§ TRY IT
Reproduce exactly the lines below, from the first one through the line containing "You are a computer-use", and omit any pictures.

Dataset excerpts
--- --- ---
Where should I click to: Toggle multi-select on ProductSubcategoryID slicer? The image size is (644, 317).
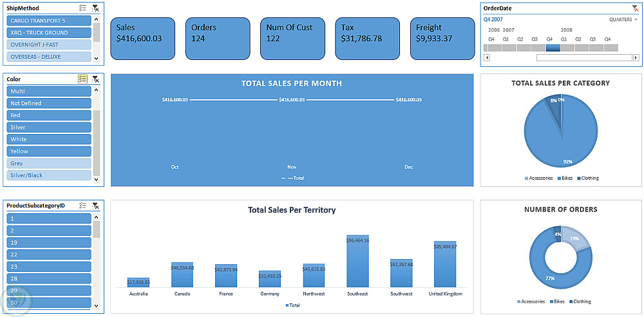pos(82,206)
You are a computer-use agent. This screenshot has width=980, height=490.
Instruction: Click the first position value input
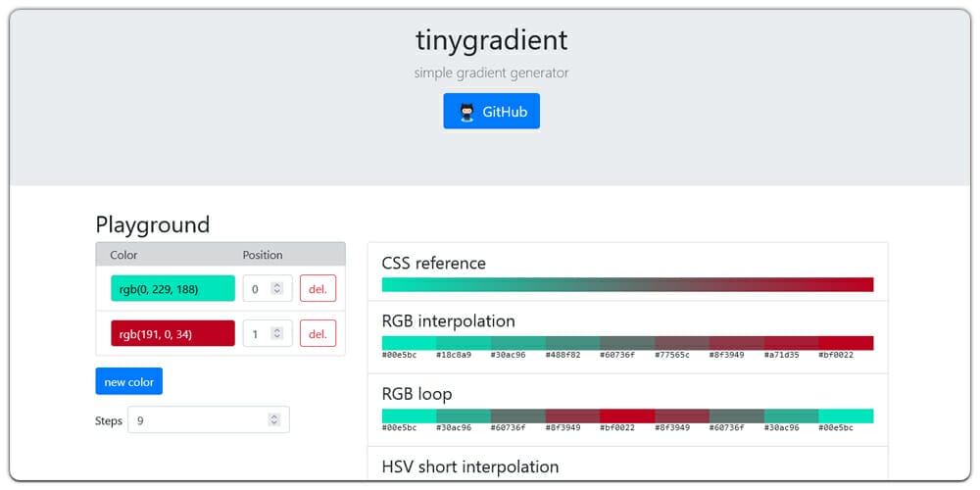click(x=257, y=288)
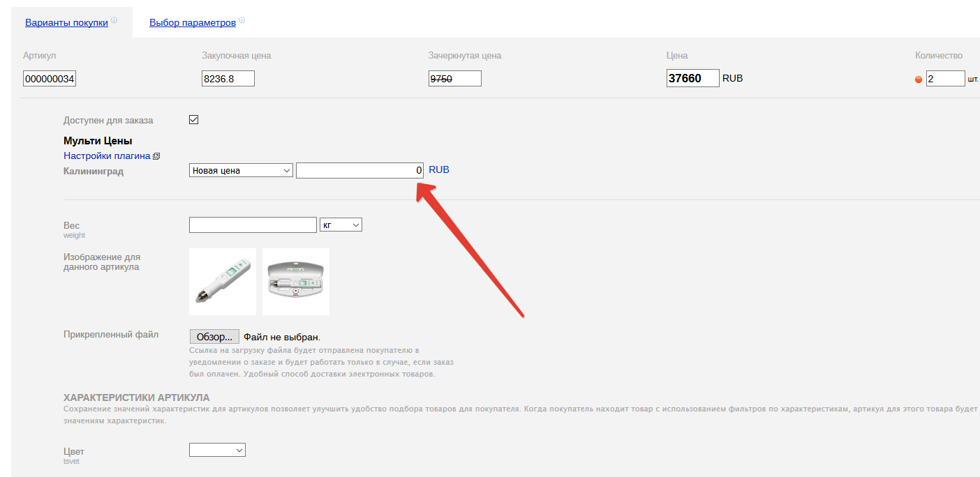This screenshot has height=477, width=980.
Task: Open the Цвет characteristic dropdown
Action: (217, 451)
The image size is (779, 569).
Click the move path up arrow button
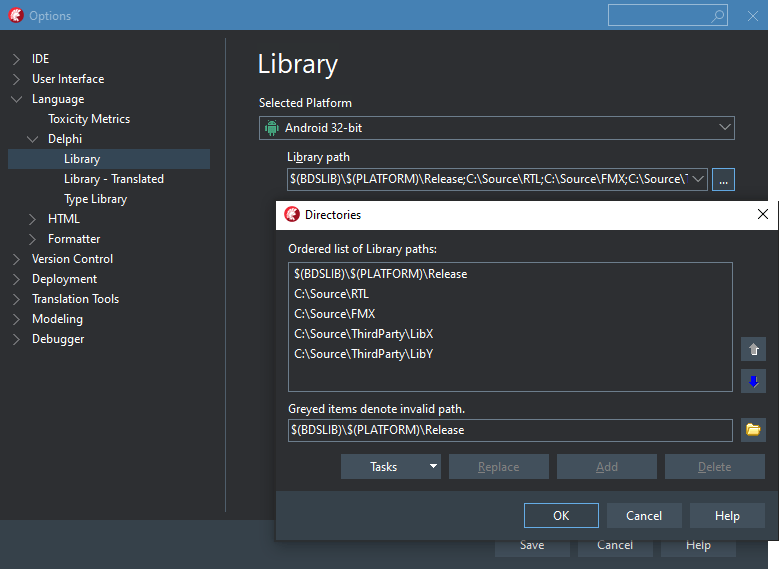point(754,349)
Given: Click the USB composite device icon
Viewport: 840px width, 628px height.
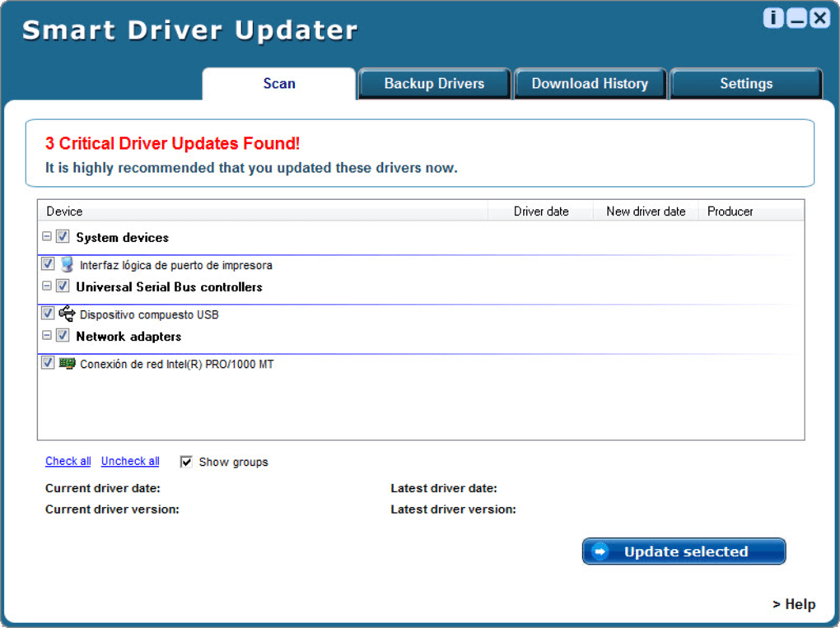Looking at the screenshot, I should click(x=67, y=314).
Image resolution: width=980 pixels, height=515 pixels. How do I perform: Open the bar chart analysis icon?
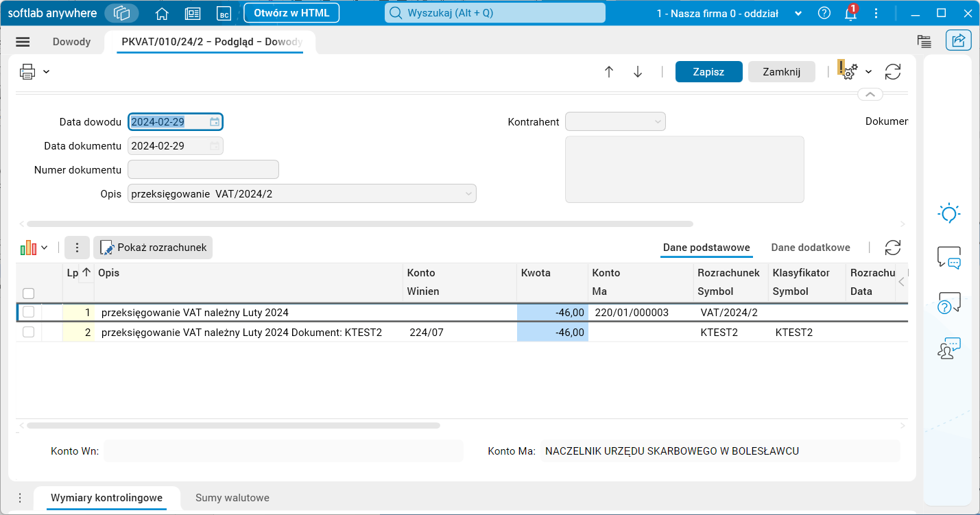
--- --- ---
§ TASK OUTPUT
Where should I click to: Toggle multi-select on ProductSubcategoryID slicer? The image size is (644, 317).
pos(82,206)
You are a computer-use agent. This screenshot has width=980, height=490.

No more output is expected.